Researchers at Queen Mary University of London have developed a groundbreaking model that could transform treatment approaches for recurrent glioblastoma, the most aggressive form of brain tumour that affects 3,200 people annually in the UK. The study, published in EMBO Molecular Medicine, introduces an innovative technique that accurately replicates how glioblastoma tumours recur and evolve after treatment.
The research team, led by Dr Sara Lucchini and Dr James G Nicholson, used implanted human glioblastoma models that mimic the human treatment process. This approach addresses a critical challenge in glioblastoma care: recurrent tumours often have significantly different compositions compared to the original tumour, rendering previously effective therapies ineffective and leaving patients with few treatment options.
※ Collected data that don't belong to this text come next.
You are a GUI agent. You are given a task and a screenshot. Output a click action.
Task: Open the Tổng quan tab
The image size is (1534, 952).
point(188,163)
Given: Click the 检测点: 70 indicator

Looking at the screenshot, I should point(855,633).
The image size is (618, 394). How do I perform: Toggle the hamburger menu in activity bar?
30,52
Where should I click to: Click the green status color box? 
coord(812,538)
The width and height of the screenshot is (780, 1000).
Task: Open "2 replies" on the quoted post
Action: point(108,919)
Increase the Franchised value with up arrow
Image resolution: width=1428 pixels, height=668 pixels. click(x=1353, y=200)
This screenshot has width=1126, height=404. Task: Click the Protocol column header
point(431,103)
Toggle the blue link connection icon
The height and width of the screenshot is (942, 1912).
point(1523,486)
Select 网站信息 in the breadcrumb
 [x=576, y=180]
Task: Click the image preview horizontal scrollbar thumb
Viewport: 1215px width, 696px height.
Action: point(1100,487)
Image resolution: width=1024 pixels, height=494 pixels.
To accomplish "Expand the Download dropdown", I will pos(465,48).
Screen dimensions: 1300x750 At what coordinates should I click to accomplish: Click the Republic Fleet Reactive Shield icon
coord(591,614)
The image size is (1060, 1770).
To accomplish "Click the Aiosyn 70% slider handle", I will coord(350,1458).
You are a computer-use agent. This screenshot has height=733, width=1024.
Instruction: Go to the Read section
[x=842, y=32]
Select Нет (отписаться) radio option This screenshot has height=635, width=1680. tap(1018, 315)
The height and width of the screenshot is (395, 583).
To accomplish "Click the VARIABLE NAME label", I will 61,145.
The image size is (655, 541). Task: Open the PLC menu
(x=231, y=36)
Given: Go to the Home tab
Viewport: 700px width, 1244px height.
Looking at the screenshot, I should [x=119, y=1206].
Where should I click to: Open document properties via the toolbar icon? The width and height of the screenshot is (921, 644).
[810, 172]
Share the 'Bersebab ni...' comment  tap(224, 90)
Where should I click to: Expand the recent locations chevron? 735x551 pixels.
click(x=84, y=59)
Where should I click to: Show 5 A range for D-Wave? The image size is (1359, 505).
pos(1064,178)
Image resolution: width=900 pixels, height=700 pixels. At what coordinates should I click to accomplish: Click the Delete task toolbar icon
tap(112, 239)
Novel Cellular Target Identified
Using their new model, researchers identified a specific type of cell that becomes more prevalent when glioblastoma recurs. These cells are protected by tiny hair-like structures called cilia, which make them more resistant to conventional treatments. The discovery of these ciliated cells represents a significant advancement in understanding the biology of glioblastoma recurrence.
The research team found that targeting these ciliated cells with Mebendazole, a readily available over-the-counter medication commonly used for threadworm treatment, could make them more sensitive to chemotherapy. This finding potentially opens up a wider range of treatment options for patients facing recurrent glioblastoma.
Pathway to Personalized Medicine
Centre Director Professor Silvia Marino emphasized the study's implications for personalized treatment approaches. "This innovative approach not only furthers our understanding of the biology of glioblastoma recurrence but also opens the door to personalised medicine," Marino said. "By analysing the genetic and molecular changes in the recurrent tumours, researchers may be able to identify patient-specific vulnerabilities."
The personalized medicine approach could enable treatments tailored to the unique characteristics of each patient's recurrent tumour, potentially improving treatment success rates when first-line therapy has failed. This represents a significant shift from current treatment paradigms for recurrent glioblastoma.
Clinical Significance and Recognition
The study's importance has been recognized by the scientific community, with EMBO journal editors highlighting the research as a notable 'News & Views' piece. This recognition underscores the potential clinical impact of the findings for glioblastoma patients who have historically faced limited options following tumour recurrence.
The research offers tangible hope for patients with recurrent glioblastoma, a population that has traditionally been left with minimal treatment alternatives. The combination of an improved understanding of recurrence mechanisms and the identification of a repurposed drug target represents a significant step forward in addressing this challenging clinical scenario.